In those days, no computers continuously monitored air traffic. Both pilots followed procedure and periodically called in their positions as they followed their flight plans. The nearest air control station picked up the reports and sent them by telephone to the nearest regional air control station. There they were printed on long rolls of paper. Human controllers monitoring the flights sat in front of tall racks holding up to twenty or more of such paper strips.
Once the two planes left the Los Angeles terminal area they were in uncontrolled airspace. Neither was being directed from the ground, and neither knew of the other's presence. Both planes were scheduled to pass over the Painted Desert checkpoint near Salt Lake City at half past ten. At 10:31 that morning Salt Lake Control heard: ``Salt Lake, United 718... ah... we're going in.'' The two planes had collided in the clouds high above the Painted Desert. No one survived the crash and the long slow fall into the Grand Canyon.
A huge public outcry followed the crash. Within months, military radars were pressed into service to help monitor commercial flights. Two years later, the U.S. Congress created an agency, which later became the Federal Aviation Administration, to oversee development of a huge computer installation to monitor flights and detect potential collisions.
Nonetheless, on Friday, December 16, 1960, another Trans World Airlines flight collided with another United Airlines flight over New York City. This time, 134 people were killed---128 in the air and 6 on the ground.
Even in the 1950s, the huge volume of information about clear air turbulence, wind, weather, microbursts, aircraft capabilities, flight plans, routes, positions, speeds, altitudes, flocks of geese, and so on, was far beyond anything we could monitor unaided. But monitor them we must; birds don't file flight plans and microbursts don't check in with the weather bureau.
By the early 1980s, American air traffic control systems alone had already consumed over five hundred programmer-years of work and constituted a computer program more than half a million lines long. Since then, it has grown threefold. And it can't be replaced wholesale because it must function every minute of every day.
As a result, enormous ancient computers designed in the 1950s and 1960s, which have speeds and memories thousands of times smaller than today's simple personal computers, are still being used to control American air traffic. Today, thanks to bureaucratic ineptitude and political squabbling, air traffic controllers are still the world's largest consumers of vacuum-tube computers.

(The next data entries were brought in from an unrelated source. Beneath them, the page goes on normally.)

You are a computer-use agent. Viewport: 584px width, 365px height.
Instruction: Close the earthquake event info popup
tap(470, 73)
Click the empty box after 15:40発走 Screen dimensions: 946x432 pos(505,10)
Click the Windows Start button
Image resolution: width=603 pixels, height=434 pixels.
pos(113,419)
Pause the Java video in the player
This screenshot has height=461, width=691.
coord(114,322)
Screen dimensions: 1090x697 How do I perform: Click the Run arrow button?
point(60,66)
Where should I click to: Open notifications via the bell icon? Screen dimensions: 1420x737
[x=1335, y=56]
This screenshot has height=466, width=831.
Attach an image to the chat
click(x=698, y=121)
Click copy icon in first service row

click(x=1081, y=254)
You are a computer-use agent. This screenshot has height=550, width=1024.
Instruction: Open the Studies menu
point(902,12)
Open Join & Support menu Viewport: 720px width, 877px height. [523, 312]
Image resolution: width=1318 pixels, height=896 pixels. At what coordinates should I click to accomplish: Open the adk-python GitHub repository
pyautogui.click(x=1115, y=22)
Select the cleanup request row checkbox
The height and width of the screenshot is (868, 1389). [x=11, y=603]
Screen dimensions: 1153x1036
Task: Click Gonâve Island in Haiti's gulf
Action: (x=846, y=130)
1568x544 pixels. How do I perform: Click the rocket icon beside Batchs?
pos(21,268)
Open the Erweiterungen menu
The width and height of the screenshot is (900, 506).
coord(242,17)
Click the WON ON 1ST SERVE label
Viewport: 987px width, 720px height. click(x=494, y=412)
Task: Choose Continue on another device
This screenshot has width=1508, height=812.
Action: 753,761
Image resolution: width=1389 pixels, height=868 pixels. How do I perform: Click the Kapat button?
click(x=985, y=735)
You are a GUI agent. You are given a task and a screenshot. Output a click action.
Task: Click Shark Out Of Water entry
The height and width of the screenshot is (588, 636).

And the control problem has grown. Today nearly half the people who fly, do so over the North American continent. Air traffic over America already exceeds 450 million passengers a year and is projected to grow to a thousand million by the year 2000. Almost 120 planes take off or land every minute in America alone, and every day they carry a total of 1.5 million passengers. As you read this, over a million people are in the air above North America. And the numbers keep increasing.
Yes, our computer systems have limits, and, yes, our computer systems are unsafe. But then everything has limits, and everything is unsafe. What matters is how unsafe it is with respect to all the other things we consider safe enough. Unlike soda bottles or trains or electric wall plugs, computer systems are new enough and strange enough that we still notice all their failings. It's already far too late, however, to replace them with people. We aren't fast enough; we aren't cheap enough; and we aren't numerous enough.
Now reduced to ghosts in the machine of our technology, we've already passed the point of no return and are blindly flying down a path of more and yet more dependence on computers, hoping against hope that there isn't a Painted Desert in our future.